◆ Task list ◆
a - Set down the stretch of the telemedicine article from "Data sourced from Deloitte" through "mobile health applications.", word for word.
b - In the telemedicine article, how many telehealth users were there in 2013?
c - Write what comes next in the telemedicine article, picking up right after its last sentence.

***** Text for analysis

An Apple (or Google) a day keeps the doctor away
Remote Monitoring, Self-Care, and the Rise of Telemedicine
Though Big Data has enabled scientists to monitor and treat health issues at the population level, strides in the utility of mobile health platforms and the precision of artificial intelligence is enabling healthcare to take a more granular, patient-centric approach.
With the Becker Hospital Review reporting that the U.S. will face a shortage of somewhere between 40,800 and 104,900 physicians by 2030, a transition towards remote care powered by telehealth applications is gradually unfolding. With nearly 75% of Americans willing to attend a telemedicine appointment via video and 60% of physicians willing to hold those appointments, 2018 will see over 7 million telehealth users, up from just 350,000 users in 2013.
In particular, millennials appear to be most interested generation in this type of treatment, according to a 2016 Deloitte Survey of US Health Care Consumers. Despite the screen generation facing higher rates of sleep deprivation, obesity, eye-straining and spinal damage due to posture as a result of a digital childhood, millennials are championing this technology thanks to their familiarity with these tools and the general ease-of-use in having a ‘doctor in your pocket’ as opposed to visiting one physically.
Data sourced from Deloitte Insights ‘Will patients and caregivers embrace technology-enabled health care?’ by Leslie Korenda, Claire Boozer Cruse and Greg Reh.
The Center for Connected Health Policy broadly defines telehealth not as a specific service, rather a collection of means to enhance care and education delivery. As such, there are four primary categories for telehealth use today: live video-conferencing, store-and-forward or asynchronous video, remote patient monitoring (RPM) and mobile health applications.
Categories are to be used depending on the context of the health issue. Below is a breakdown of the number of mHealth apps on the market in terms of their application and the issue they address.
Data sourced from HealthPopuli ‘The Digital Health Gap For High-Cost, High-Need Patients’ by Jane Sarasohn-Kahn.
“Telehealth technologies can increase access to care, improve quality, decrease costs and gain the most efficient use of the skills of health care professionals… Second-opinion services, emergency department express care, virtual intensive care units (ICUs), telestroke with mobile stroke units, telepsychiatry and remote services for postacute care are some examples” reads a new Journal of American Medical Association report.

**********
***** Information provided

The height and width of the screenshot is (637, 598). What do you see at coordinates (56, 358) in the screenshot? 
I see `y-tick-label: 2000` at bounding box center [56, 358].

**********

◆ Task-by-task answers ◆
a -
Data sourced from Deloitte Insights ‘Will patients and caregivers embrace technology-enabled health care?’ by Leslie Korenda, Claire Boozer Cruse and Greg Reh.
The Center for Connected Health Policy broadly defines telehealth not as a specific service, rather a collection of means to enhance care and education delivery. As such, there are four primary categories for telehealth use today: live video-conferencing, store-and-forward or asynchronous video, remote patient monitoring (RPM) and mobile health applications.

b - 350,000 users.

c -
“Early telehealth focused on minor ailments such as coughs, colds and rashes, but now telehealth is being used in broader applications, such as communicating imaging and laboratory results, changing medication, and most significantly managing more complex chronic disease.”
A recent Deloitte case study reports that remote patient monitoring (RPM) might save the U.S. nearly $200billion across all conditions over the next 25 years. Furthermore, the development of RPM technology is estimated to reduce elder care costs by 25%.
As the technology continuously challenges healthcare customs, new startups are emerging to tackle a variety of addressable issues. Here are some examples of applications either in development or already on the market:
Meet the Players:
VitalConnect has recently secured over eighty million dollars in funding to transform RPM and self-care by offering a non-wired, disposable wearable device that allows both in-hospital and outside patients to provide biometric readings to caregivers.
Researchers in South Korea have been testing a customized contact lens that uses the patient’s tears to measure their glucose levels. Though the technology is a long way from reaching consumers, it shows promise in empowering diabetic patients to better manage their care regimens by using connected smart contacts to put their glucose monitoring on autopilot.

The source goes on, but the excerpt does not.